Hence, NIRS is regarded as an appropriate method to measure the effect of IPC and sevoflurane preconditioning on lower limb tissue oxygenation.
First purpose of this trial was to investigate, if repetitive clamping of the femoral artery results in repetitive decrease of leg tissue rSO2. Repetitive decrease of leg tissue rSO2 was regarded as a prerequisite of effective ischemic preconditioning of the lower limb in patients with occlusive arterial disease. Hence, we used NIRS to investigate the primary hypothesis that repetitive clamping of the femoral artery results in effective ischemic preconditioning of the lower limb in patients with occlusive arterial disease. Effective ischemic preconditioning was defined as two cycles of a statistically and clinically significant decrease and increase of tissue oxygen saturation measured by NIRS.
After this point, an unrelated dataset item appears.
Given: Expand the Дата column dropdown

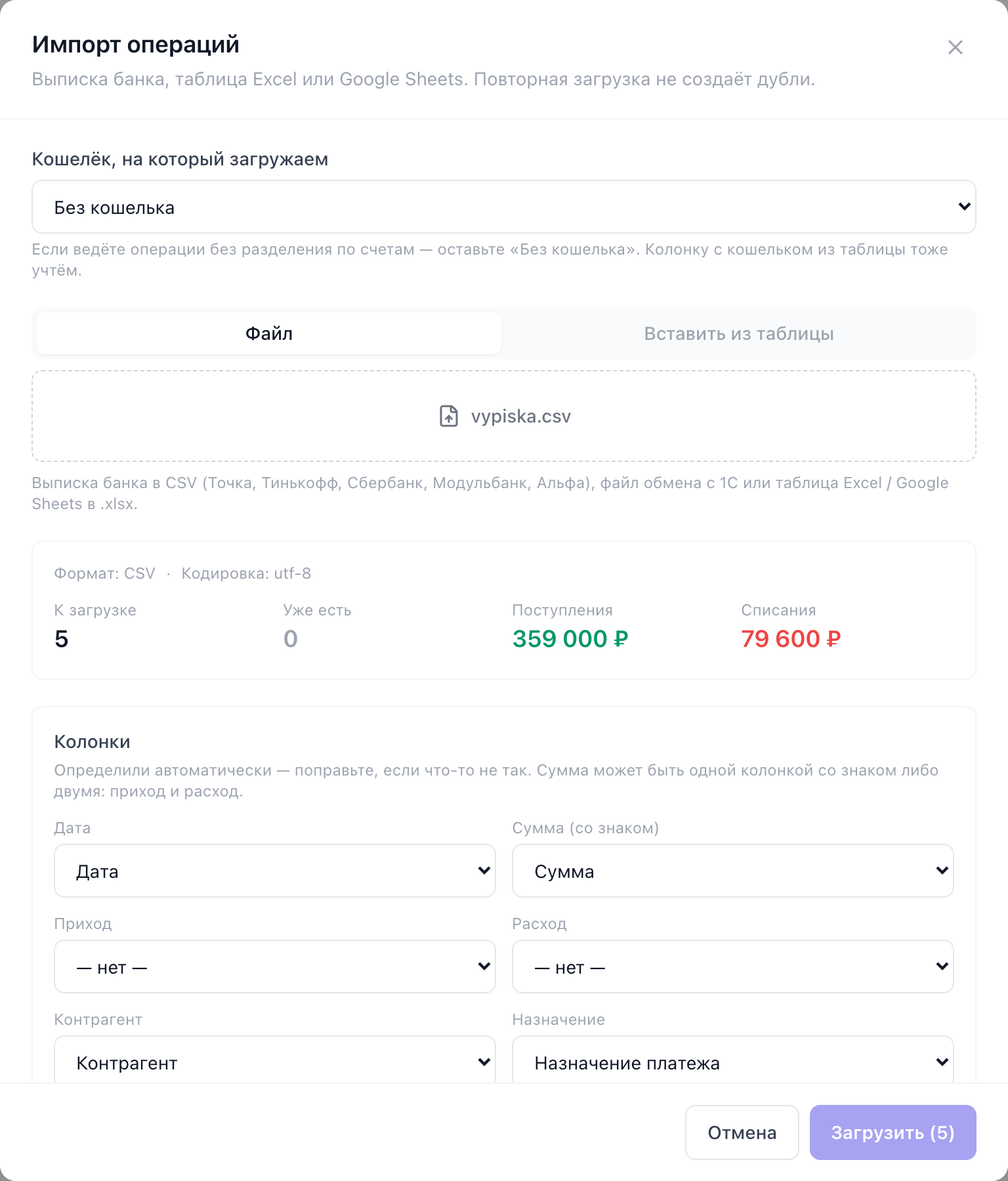Looking at the screenshot, I should click(275, 871).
Second purpose of the trial was to examine, if sevoflurane preconditioning of the lower limb would probably be effective in patients with occlusive arterial disease. Effective sevoflurane preconditioning was defined as a significant effect of sevoflurane preconditioning on rSO2 measured by NIRS during IPC and on rSO2 measured by NIRS during postoperative reperfusion.
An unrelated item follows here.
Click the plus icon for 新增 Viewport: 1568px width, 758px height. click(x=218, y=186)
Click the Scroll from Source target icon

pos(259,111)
Repetitive decrease of leg rSO2 during repetitive clamping of the femoral artery and measurable effects of sevoflurane preconditioning on leg rSO2 would justify the design of a large randomized study to investigate the effects of ischemic and sevoflurane preconditioning on clinical outcome.
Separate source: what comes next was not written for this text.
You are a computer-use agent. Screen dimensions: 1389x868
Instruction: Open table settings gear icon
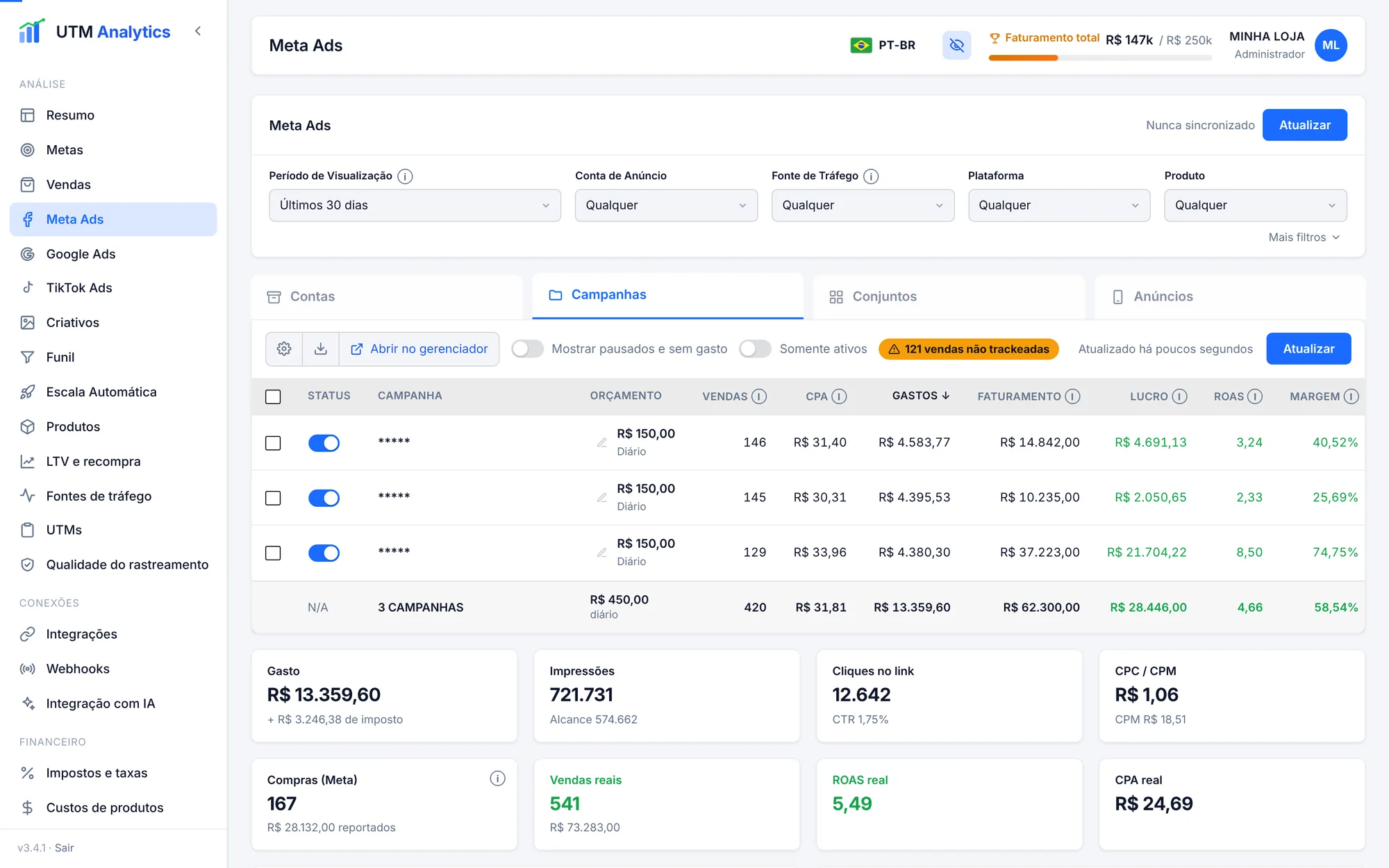click(x=284, y=349)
Ethics committee approval was obtained by the Ethics Committee of the University Hospital Schleswig-Holstein, Campus Kiel, Schwanenweg 20, 24105 Kiel, Germany. Written informed consent was obtained from all patients. Between May 2010 and January 2012 40 adult patients undergoing elective surgical treatment of peripheral occlusive arterial disease with clamping of the femoral artery under general anesthesia at the University Hospital Schleswig-Holstein, Campus Kiel were enrolled in this prospective randomized controlled interventional pilot study. Randomization was performed by putting 40 cards (20 cards each were labelled with the respective group assignment) in envelopes, mixing the envelopes randomly and numbering them consecutively.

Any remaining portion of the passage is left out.